Extract to read

Recently,I am studying the GAN network,I'm using it to generator a mnisit image,the environment in my computer is ubuntu16.04,tensorflow,python3.
The code can run without any error.But the result shows the network study nothing,through training,the output image is still noisy image.
Firstly I design a generator network:the input is 784 dimension's noisy data,through a hidden layer and rule it,generate a 784 dimension's image.
Then I design a discriminator network:the input is real image and fake image,through a hidden layer and rule it,the output is 1 dimension's logits.
Then I defined the generator_loss and discriminator_loss, then train generator and discriminator.It can run,but the result show the network study nothing, the loss can not convergence.
import tensorflow as tf
import numpy as np
import tensorflow.contrib.slim as slim
import matplotlib.pyplot as plt
from tensorflow.examples.tutorials.mnist import input_data
mnist = input_data.read_data_sets("/home/zyw/data/tensor_mnist-master/MNIST_data/",one_hot=True)
batch_size = 100
G_in = tf.placeholder(tf.float32,[None,784])
G_h1 = tf.layers.dense(G_in, 128)
G_h1 = tf.maximum(0.01 * G_h1, G_h1)
G_out = tf.tanh(tf.layers.dense(G_h1, 784))
real = tf.placeholder(tf.float32,[None,784])
Dl0 = tf.layers.dense(G_out, 128)
Dl0 = tf.maximum(0.01 * Dl0, Dl0)
p0 = tf.layers.dense(Dl0, 1)
Dl1 = tf.layers.dense(real, 128)
Dl1 = tf.maximum(0.01 * Dl1, Dl1)
p1 = tf.layers.dense(Dl1, 1)
G_loss = tf.reduce_mean(tf.nn.sigmoid_cross_entropy_with_logits(logits =p0,labels=tf.ones_like(p0)*0.9))
D_real_loss = tf.reduce_mean(tf.nn.sigmoid_cross_entropy_with_logits(logits =p1,labels=tf.ones_like(p1)*0.9))
D_fake_loss = tf.reduce_mean(tf.nn.sigmoid_cross_entropy_with_logits(logits =p0,labels=tf.zeros_like(p0)))
D_total_loss = tf.add(D_fake_loss,D_real_loss)
G_train = tf.train.AdamOptimizer(0.01).minimize(G_loss)
D_train = tf.train.AdamOptimizer(0.01).minimize(D_total_loss)
init = tf.global_variables_initializer()
with tf.Session() as sess:
sess.run(init)

Data excerpts
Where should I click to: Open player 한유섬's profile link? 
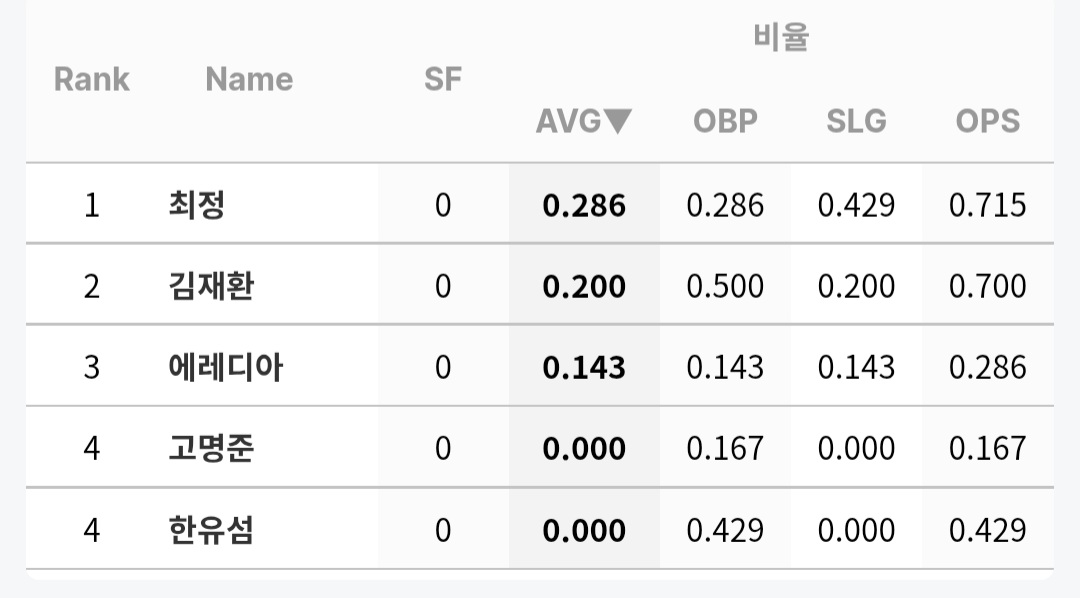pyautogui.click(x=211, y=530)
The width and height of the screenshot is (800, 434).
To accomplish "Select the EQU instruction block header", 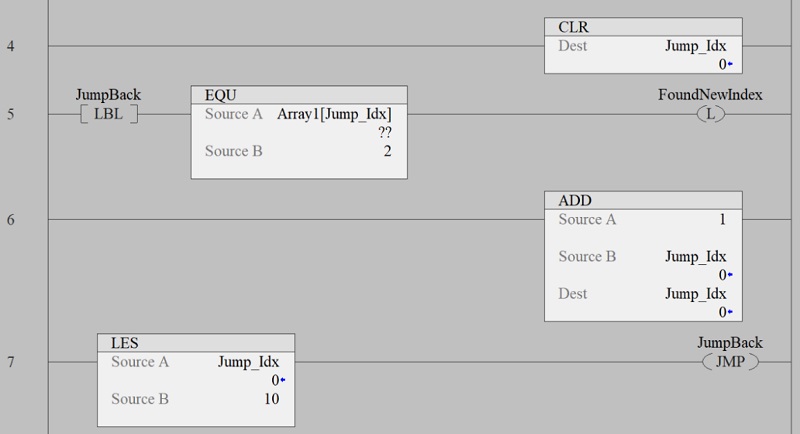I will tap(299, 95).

--

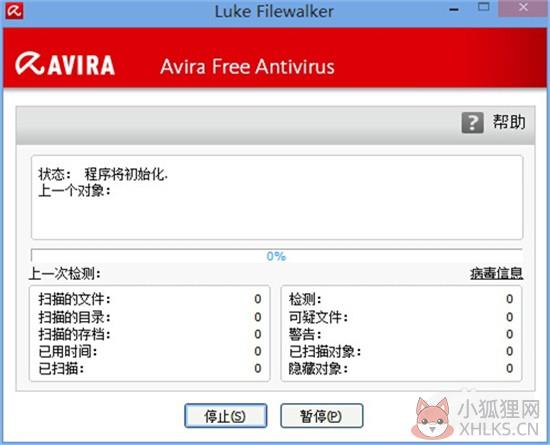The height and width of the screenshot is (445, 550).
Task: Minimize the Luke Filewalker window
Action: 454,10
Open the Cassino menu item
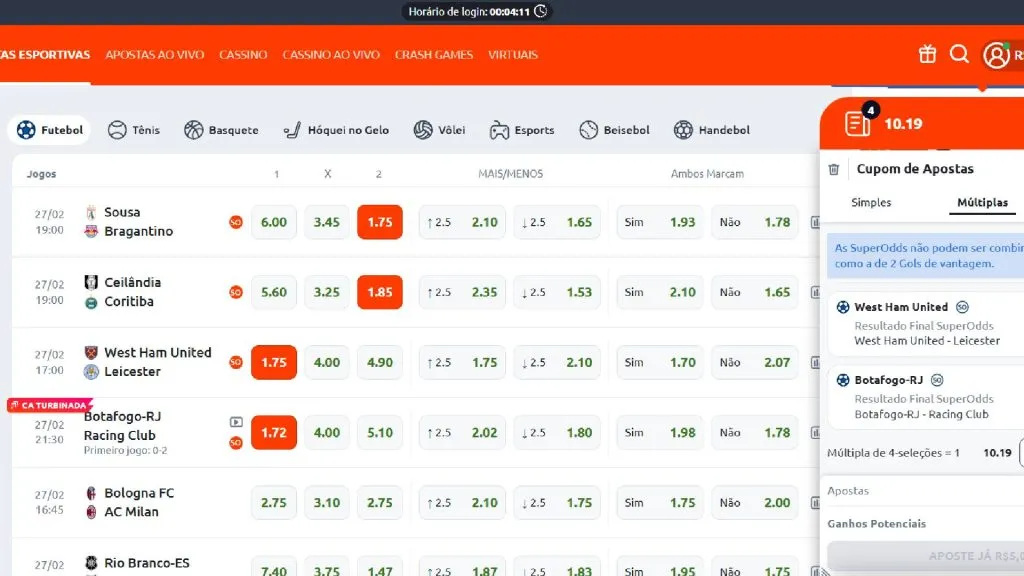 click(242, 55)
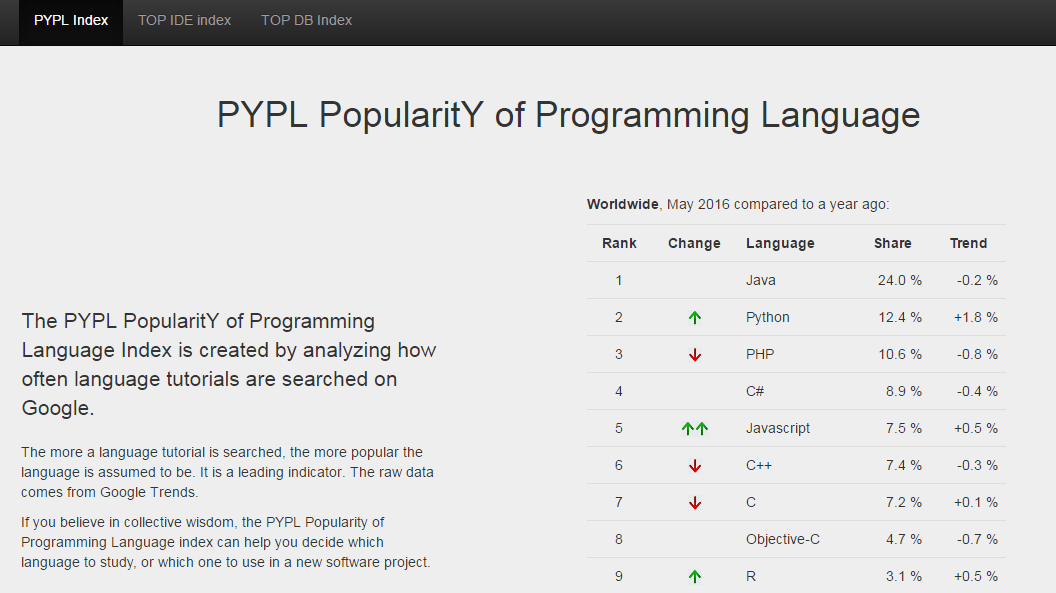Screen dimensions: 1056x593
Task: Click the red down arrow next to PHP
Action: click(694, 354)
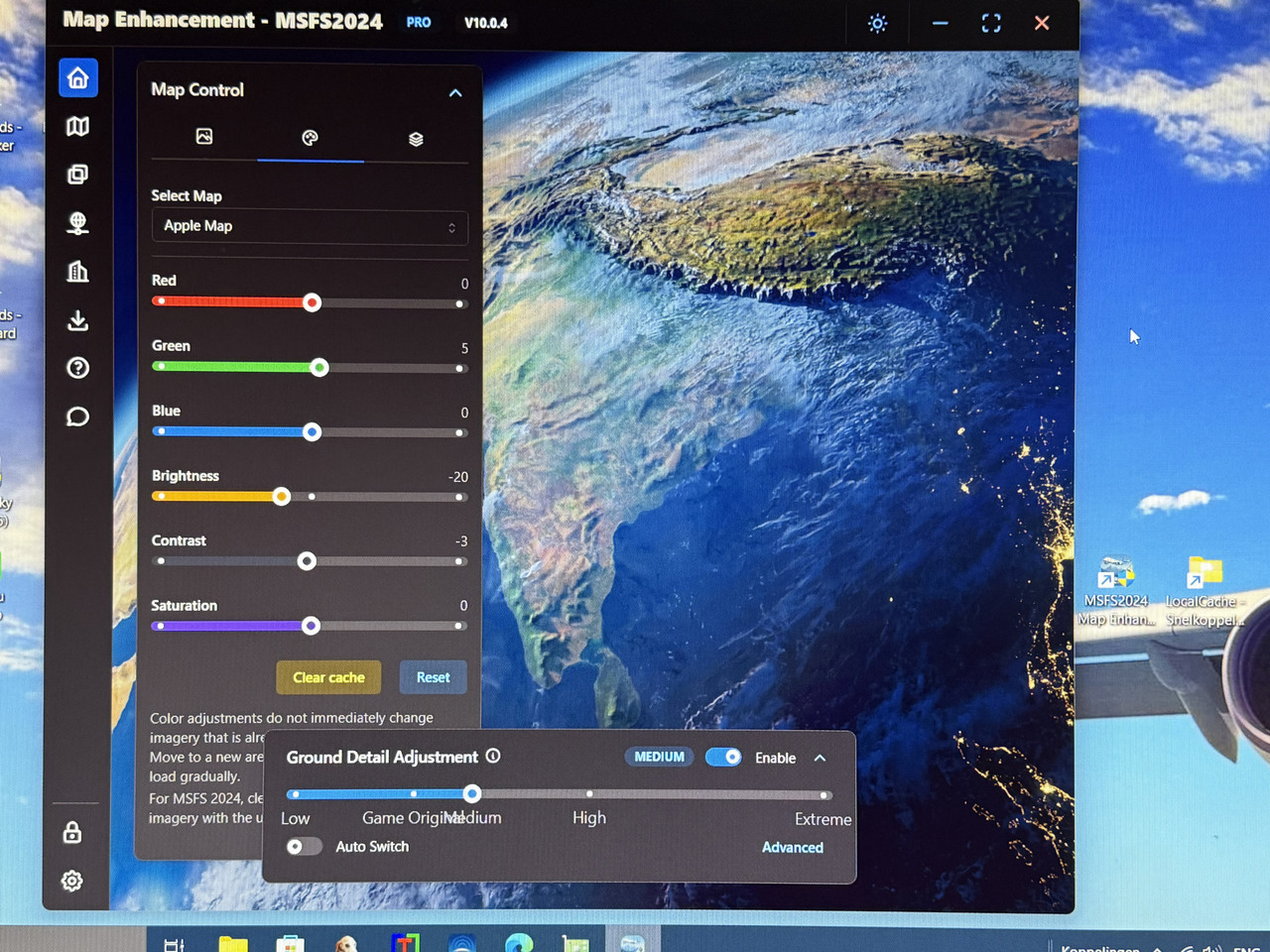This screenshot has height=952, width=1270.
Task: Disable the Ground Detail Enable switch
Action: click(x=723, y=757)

---

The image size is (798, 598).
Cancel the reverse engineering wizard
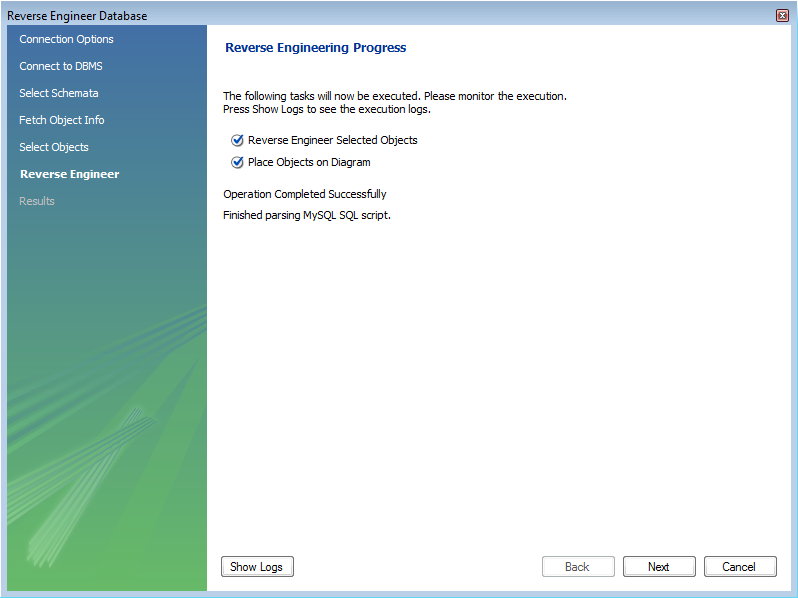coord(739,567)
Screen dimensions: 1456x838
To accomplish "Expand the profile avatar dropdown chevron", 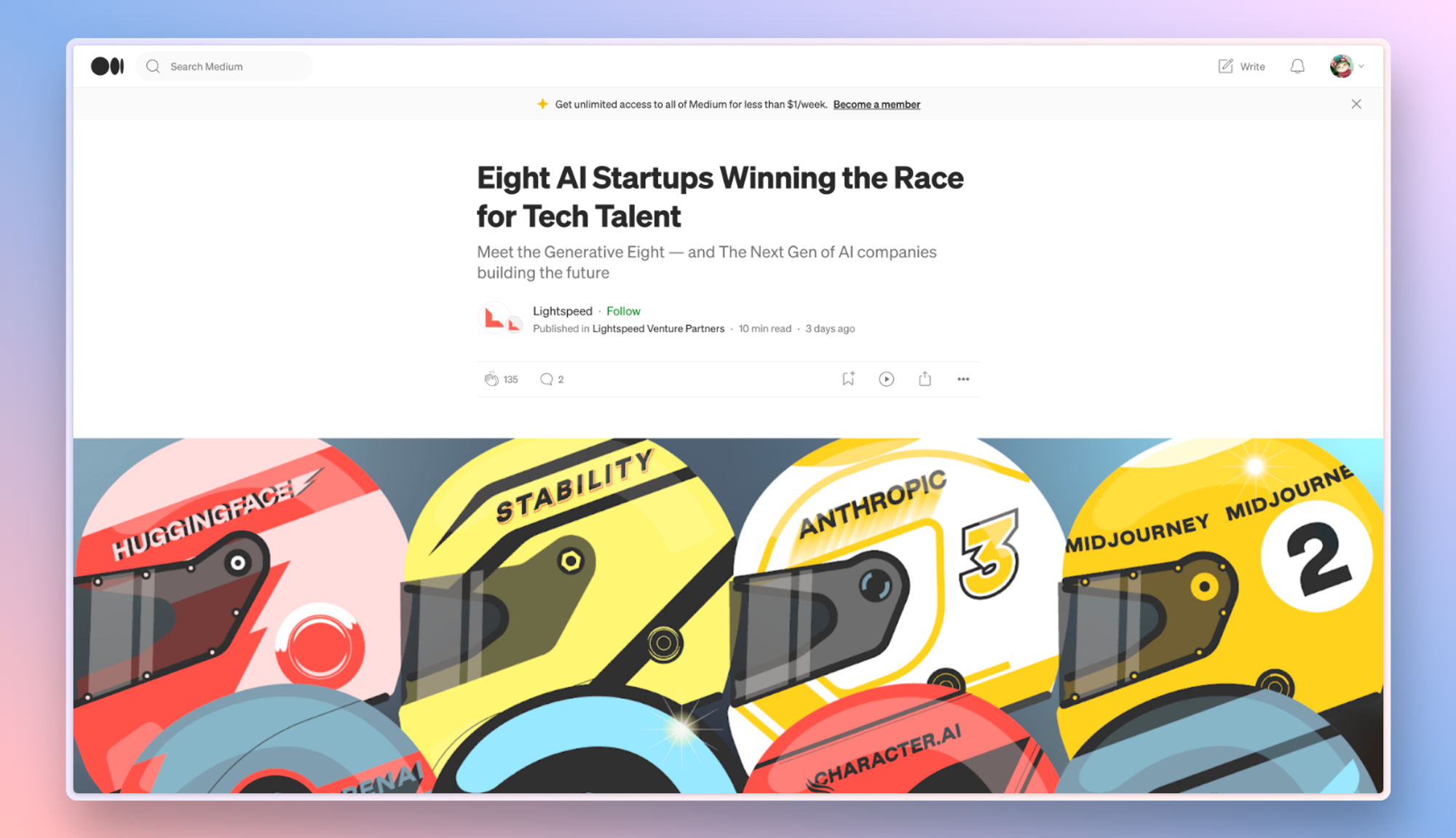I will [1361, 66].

Instructions
1 - Copy out the GAN post from "G_out = tf.tanh(tf.layers.dense(G_h1, 784))" to "Dl1 = tf.layers.dense(real, 128)".
2 - In the GAN post, what learning rate is passed to each Adam optimizer?
3 - In the code of the GAN post, list every variable assigned a name that ends in "loss".
You can set the data aside; it isn't needed here.

Solutions to the problems
1 -
G_out = tf.tanh(tf.layers.dense(G_h1, 784))
real = tf.placeholder(tf.float32,[None,784])
Dl0 = tf.layers.dense(G_out, 128)
Dl0 = tf.maximum(0.01 * Dl0, Dl0)
p0 = tf.layers.dense(Dl0, 1)
Dl1 = tf.layers.dense(real, 128)

2 - 0.01

3 - G_loss, D_real_loss, D_fake_loss, D_total_loss